## DATA RECORDS
---------------

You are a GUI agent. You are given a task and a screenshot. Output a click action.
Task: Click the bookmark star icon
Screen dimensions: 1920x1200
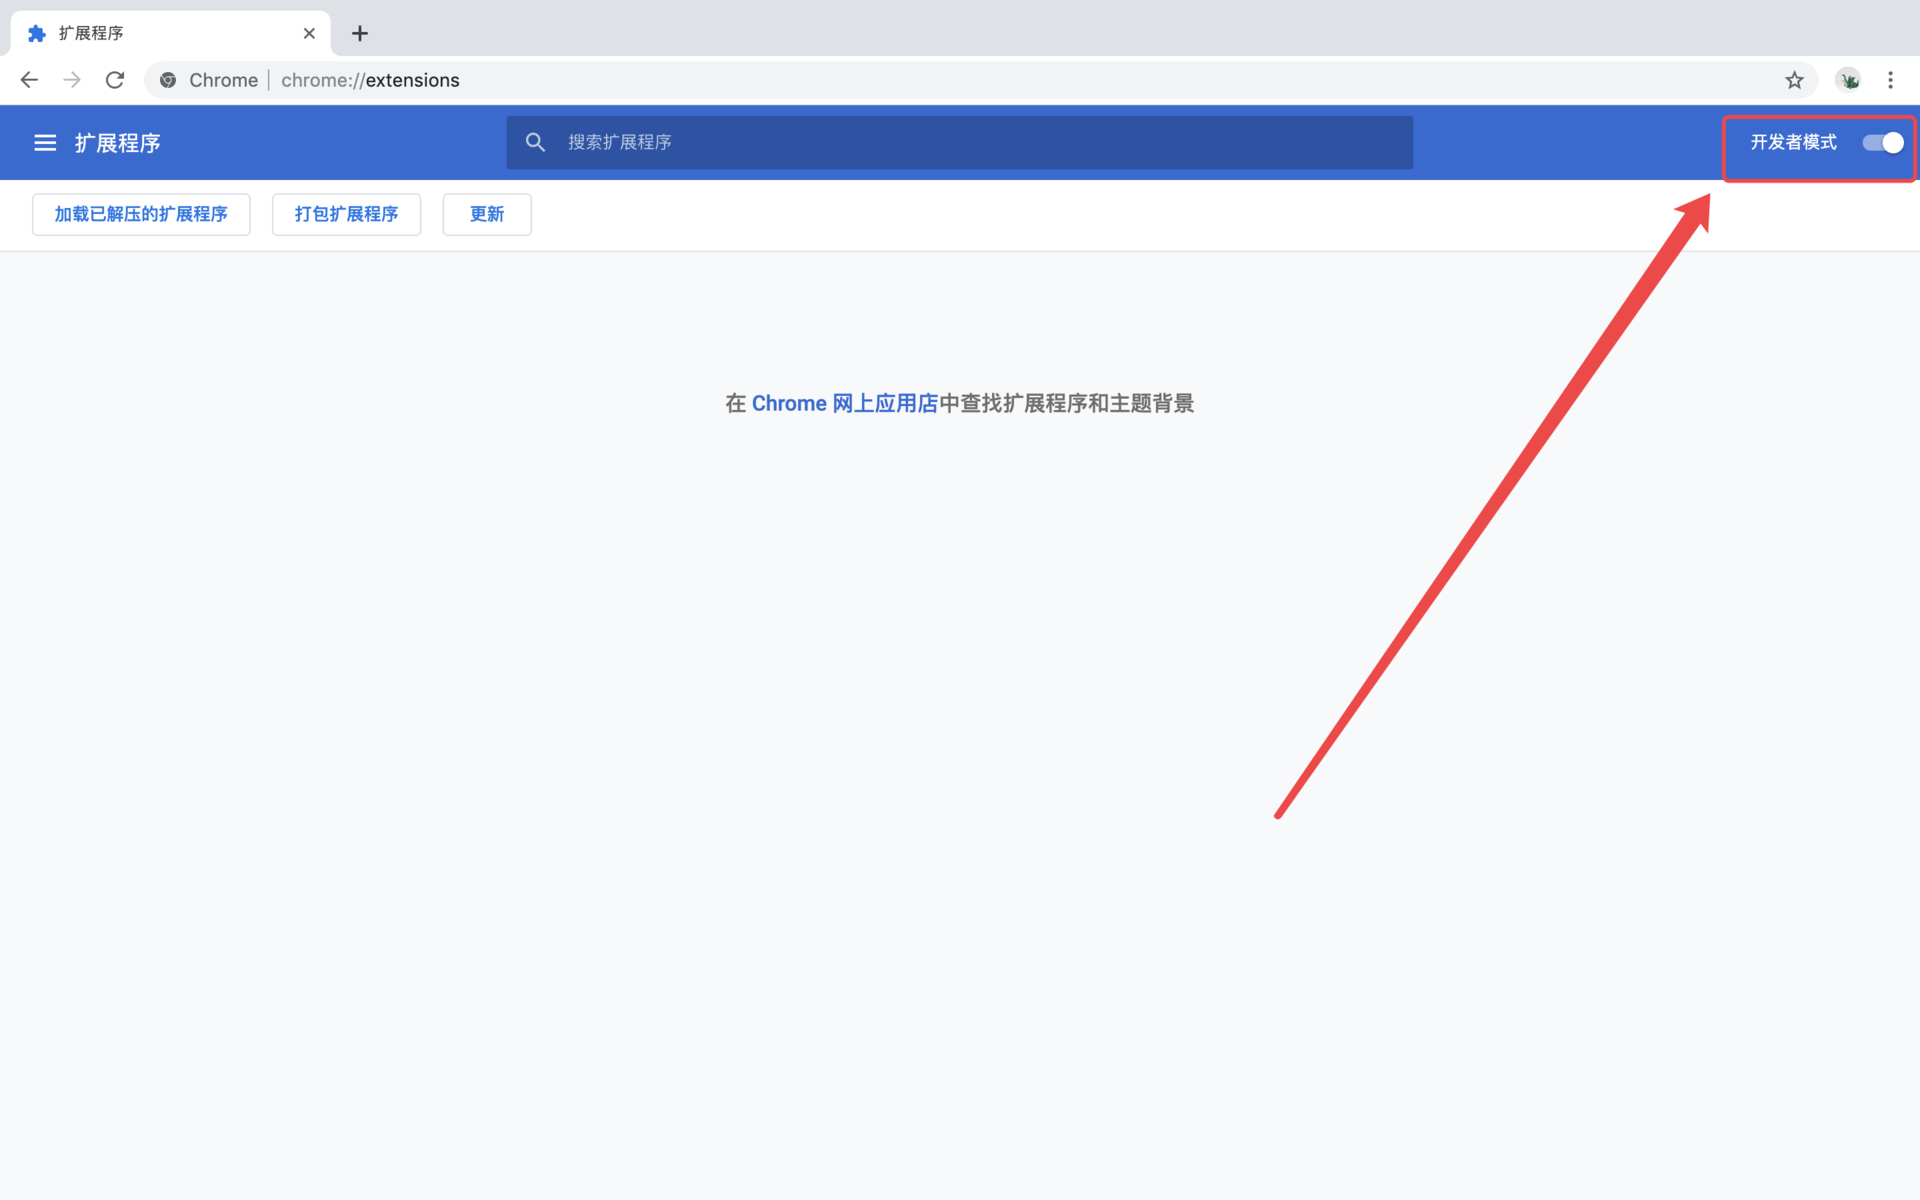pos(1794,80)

---------------

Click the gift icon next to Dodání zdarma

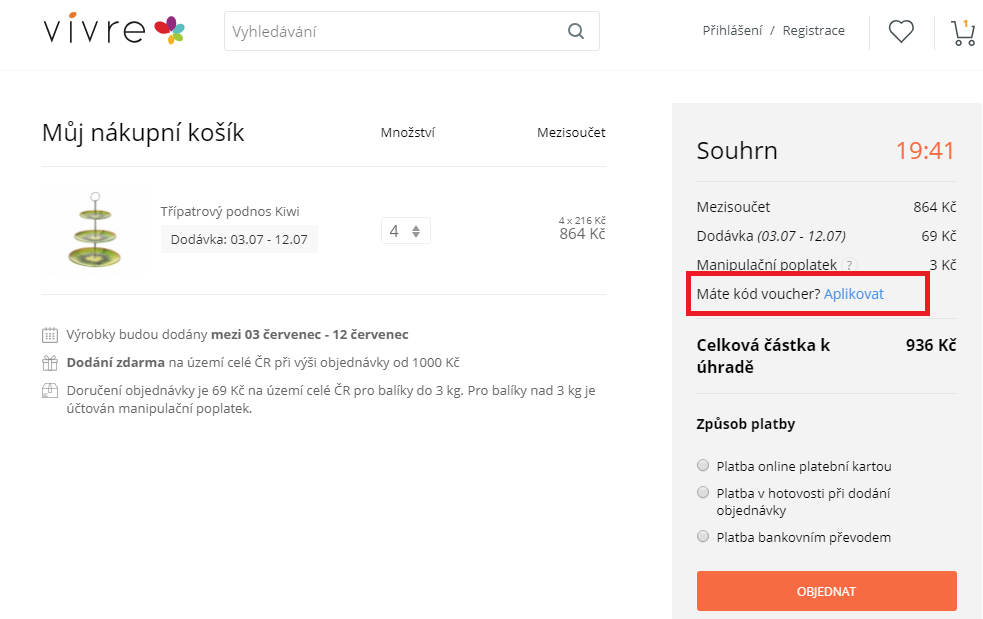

---------------

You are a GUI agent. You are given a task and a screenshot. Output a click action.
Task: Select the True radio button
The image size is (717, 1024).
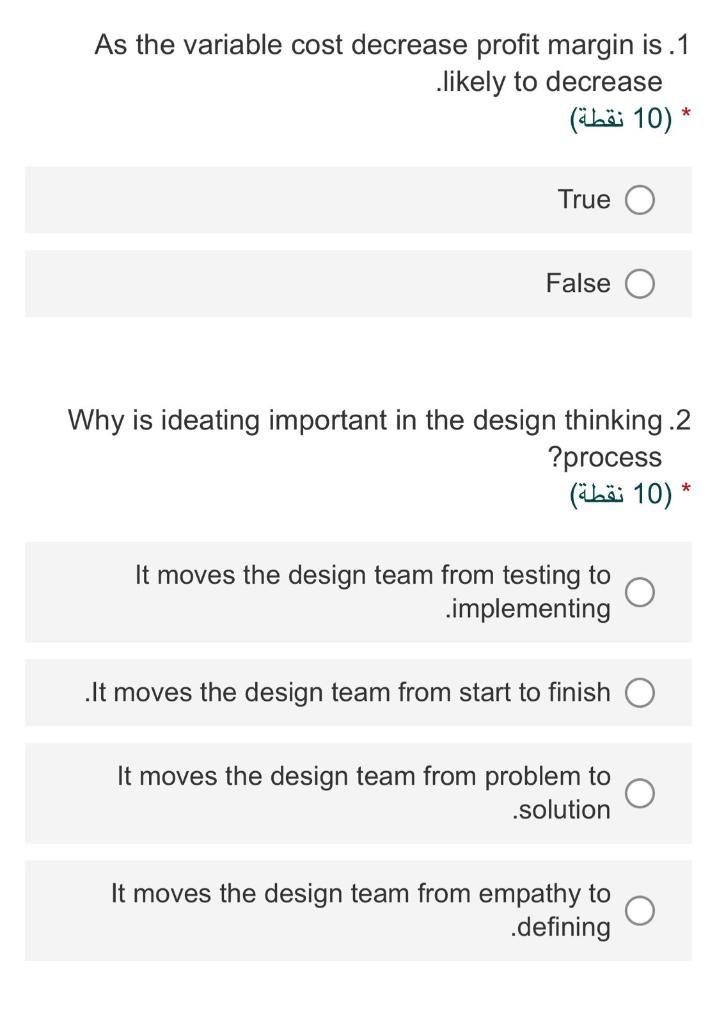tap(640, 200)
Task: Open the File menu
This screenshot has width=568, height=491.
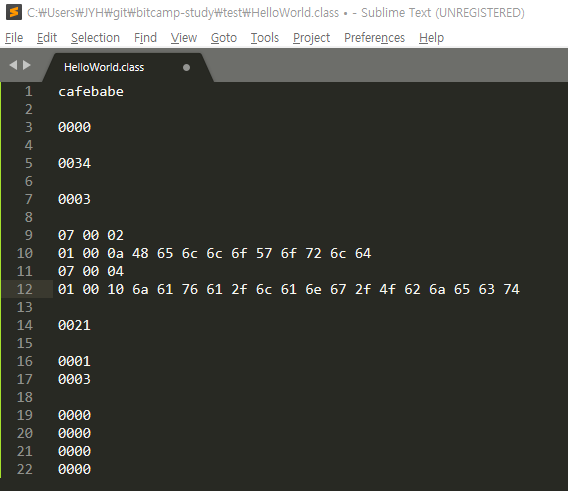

---------------

## WHAT TO PRODUCE
Begin at the line that has "Task: Open the File menu" in the entries above; stop after the line that has "This screenshot has width=568, height=491.". Transcribe exactly those lines and no others.

## EXPECTED OUTPUT
Task: Open the File menu
This screenshot has width=568, height=491.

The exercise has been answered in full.